Finding fault

Recently we have become concerned about cracks in the earth.

Although we have been assured by people in very high places that there is nothing to worry about, we feel that cracks in the earth are not a good thing. They certainly are bad when they appear in skyscraper foundations, in bridges and in the engine block of our automobile.

So why are cracks in the earth's crust reported only on the back pages of a newspaper or on midday educational television?

While it is true that these cracks have been here for a long time (some say 200 million years) no one seems to take them seriously. People talk and talk about the earth cracking up but no one does anything about it.

Maybe it is understandable. After all, the cracks don't show. Mostly they are in the middle of the Atlantic Ocean, or somewhere out of sight in the Pacific or Indian Oceans. If they were in the vicinity of Pennsylvania Avenue in Washington , DC they would get attention soon enough. From the Democrats, anyway.

These cracks and crevasses may be evidence of continental drift, and we are against continental drift. Continents, we believe, ought to stay where they are.

It is quite possible that the fear of drifting continents is responsible for much of the illegal immigration into the United States. If people get too worried that the place they live is drifting into trouble they naturally will want to go live in some more steady place. The United States seems to be one of those stable areas, which may sound funny to anyone who watches television.

Not that the cracks in the crust don't touch the United States. They do. But the only important crack in America is the San Andreas fault, which runs from north to south in the vicinity west of the Sierra Nevada mountains. The worst that could happen as a result of this crack would be for California to drift out into the Pacific Ocean and sink, a result which many believe would not be entirely negative.

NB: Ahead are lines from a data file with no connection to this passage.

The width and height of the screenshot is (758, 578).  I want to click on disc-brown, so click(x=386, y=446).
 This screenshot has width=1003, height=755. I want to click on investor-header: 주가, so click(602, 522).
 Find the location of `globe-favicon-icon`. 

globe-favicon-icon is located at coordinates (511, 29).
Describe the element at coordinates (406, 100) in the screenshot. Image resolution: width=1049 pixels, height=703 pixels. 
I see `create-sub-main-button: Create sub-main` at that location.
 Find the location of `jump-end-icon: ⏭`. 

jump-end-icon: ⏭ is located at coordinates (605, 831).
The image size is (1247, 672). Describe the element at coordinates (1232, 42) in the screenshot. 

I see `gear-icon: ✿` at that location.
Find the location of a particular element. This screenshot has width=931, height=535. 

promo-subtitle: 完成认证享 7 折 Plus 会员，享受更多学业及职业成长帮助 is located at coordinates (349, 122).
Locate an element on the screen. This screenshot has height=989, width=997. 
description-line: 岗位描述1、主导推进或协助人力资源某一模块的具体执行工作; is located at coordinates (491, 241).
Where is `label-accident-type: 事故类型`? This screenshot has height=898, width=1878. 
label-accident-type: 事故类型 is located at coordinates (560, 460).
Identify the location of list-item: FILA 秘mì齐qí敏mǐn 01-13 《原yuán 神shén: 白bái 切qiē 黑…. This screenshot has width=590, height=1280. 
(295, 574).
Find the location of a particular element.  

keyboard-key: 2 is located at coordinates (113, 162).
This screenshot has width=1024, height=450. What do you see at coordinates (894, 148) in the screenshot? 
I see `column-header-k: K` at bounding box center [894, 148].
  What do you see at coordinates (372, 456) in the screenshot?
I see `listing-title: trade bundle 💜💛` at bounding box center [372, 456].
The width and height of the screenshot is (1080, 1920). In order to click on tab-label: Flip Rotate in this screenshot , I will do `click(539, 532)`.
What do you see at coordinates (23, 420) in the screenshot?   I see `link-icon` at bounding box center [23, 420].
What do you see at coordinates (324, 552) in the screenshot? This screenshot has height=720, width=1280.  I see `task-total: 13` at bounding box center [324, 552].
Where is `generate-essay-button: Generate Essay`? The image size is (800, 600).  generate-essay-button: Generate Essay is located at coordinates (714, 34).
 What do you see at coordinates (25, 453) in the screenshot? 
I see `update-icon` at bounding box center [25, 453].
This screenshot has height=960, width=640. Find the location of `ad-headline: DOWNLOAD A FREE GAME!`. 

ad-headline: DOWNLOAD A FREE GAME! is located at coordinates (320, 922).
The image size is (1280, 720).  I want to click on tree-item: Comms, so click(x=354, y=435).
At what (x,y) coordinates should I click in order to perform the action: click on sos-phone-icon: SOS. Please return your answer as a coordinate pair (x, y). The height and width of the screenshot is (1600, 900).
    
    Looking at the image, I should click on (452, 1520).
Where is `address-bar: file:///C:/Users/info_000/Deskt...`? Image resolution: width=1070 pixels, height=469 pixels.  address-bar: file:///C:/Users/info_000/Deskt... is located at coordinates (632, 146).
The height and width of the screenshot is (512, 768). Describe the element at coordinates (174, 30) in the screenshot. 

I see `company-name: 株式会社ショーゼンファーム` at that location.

But it is not the cracks in the earth, per se, which concern us. It is the psychological effect on the inhabitants who live atop them. They would be prone to crack-up thinking.

California may or may not be a good illustration but from the study of geodetic charts one can see that serious cracks run through the Mideast, through Iran, and up into the Asian areas of the USSR. Then there is one from the Kamchatka Peninsula down into Southeast Asia.

All potentially jittery areas, now, and in time to come.

We feel something should be done. Maybe it is too much to expect they could fill up the affected areas with cement but, on the other hand, we can't stand idly by and watch the world crack up. Especially when we don't know whose fault it is going to be.